There was no denying that the boys had had a most narrow escape and Dora willingly acknowledged that they had taken a greater risk than she had supposed they would.

“As though finding that lost Bodil, or even getting money to help the Dooleys, was worth endangering their lives,” Mary continued with such a show of indignation that Dora actually laughed. “Since it’s all over, let’s forget it. I’m terribly thrilled about the box. I feel just as sure as the boys do that there will be something in it that will be a clue, or at least, lead to one.”

“Listen,” Mary said. “The boys are calling to us. See, the rope is swaying.”

Lying flat again, Dora peered over and called, “What do you want?”

Jerry replied, “We’re tying the box to the rope. Can you two girls pull it up? Don’t stand near the edge to do it.”

“Wait!” Dick called. Then he said something to Jerry that the girls couldn’t hear. Dora saw the cowboy laugh and pound on his head. “He’s calling himself a dumb-bell, looks like,” she whispered to Mary. Then Jerry’s voice, “I’ll take back that order. You stand by the rock, will you, and grab the rope if it starts to slip. Dick will climb up and help lift the box.
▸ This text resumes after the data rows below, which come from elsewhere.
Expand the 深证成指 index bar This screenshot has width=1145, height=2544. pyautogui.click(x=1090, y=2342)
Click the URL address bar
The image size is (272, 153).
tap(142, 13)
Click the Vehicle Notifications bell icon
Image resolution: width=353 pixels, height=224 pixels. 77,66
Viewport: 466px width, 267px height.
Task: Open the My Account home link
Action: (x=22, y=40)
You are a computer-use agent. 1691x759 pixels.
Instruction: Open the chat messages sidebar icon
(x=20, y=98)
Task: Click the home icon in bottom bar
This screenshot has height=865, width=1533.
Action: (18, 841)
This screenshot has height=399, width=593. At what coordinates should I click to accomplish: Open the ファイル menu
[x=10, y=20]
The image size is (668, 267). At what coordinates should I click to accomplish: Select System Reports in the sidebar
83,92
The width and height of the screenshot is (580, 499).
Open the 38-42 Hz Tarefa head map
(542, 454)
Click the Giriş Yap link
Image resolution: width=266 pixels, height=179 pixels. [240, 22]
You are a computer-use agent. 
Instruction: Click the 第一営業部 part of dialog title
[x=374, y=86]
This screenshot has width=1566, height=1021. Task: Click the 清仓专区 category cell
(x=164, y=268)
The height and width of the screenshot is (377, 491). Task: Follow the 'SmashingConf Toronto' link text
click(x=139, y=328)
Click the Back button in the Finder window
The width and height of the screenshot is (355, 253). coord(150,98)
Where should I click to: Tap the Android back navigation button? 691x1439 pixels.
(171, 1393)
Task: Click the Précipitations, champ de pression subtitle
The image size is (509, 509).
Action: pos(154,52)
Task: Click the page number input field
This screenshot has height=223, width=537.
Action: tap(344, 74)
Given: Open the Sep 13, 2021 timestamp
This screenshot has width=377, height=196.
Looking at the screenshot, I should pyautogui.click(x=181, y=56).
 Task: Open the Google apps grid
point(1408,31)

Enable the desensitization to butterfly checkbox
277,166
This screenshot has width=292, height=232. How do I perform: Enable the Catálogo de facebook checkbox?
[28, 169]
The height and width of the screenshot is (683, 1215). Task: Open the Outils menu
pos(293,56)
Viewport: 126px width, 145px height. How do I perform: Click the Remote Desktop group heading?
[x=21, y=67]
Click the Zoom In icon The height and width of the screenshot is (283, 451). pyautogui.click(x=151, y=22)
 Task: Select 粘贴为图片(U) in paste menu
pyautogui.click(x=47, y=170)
He’s such a light weight, he and the box together won’t be any heavier than I am.”

The girls went back to the rock and saw that the rope held. They knelt by it in readiness to seize it if it slipped. They could tell by the tightening of the rope that Dick was ascending. In another moment, he sprang over the edge, pulled up the box without asking the girls for assistance, then dropped the rope down again. Soon they were joined by a beaming Jerry.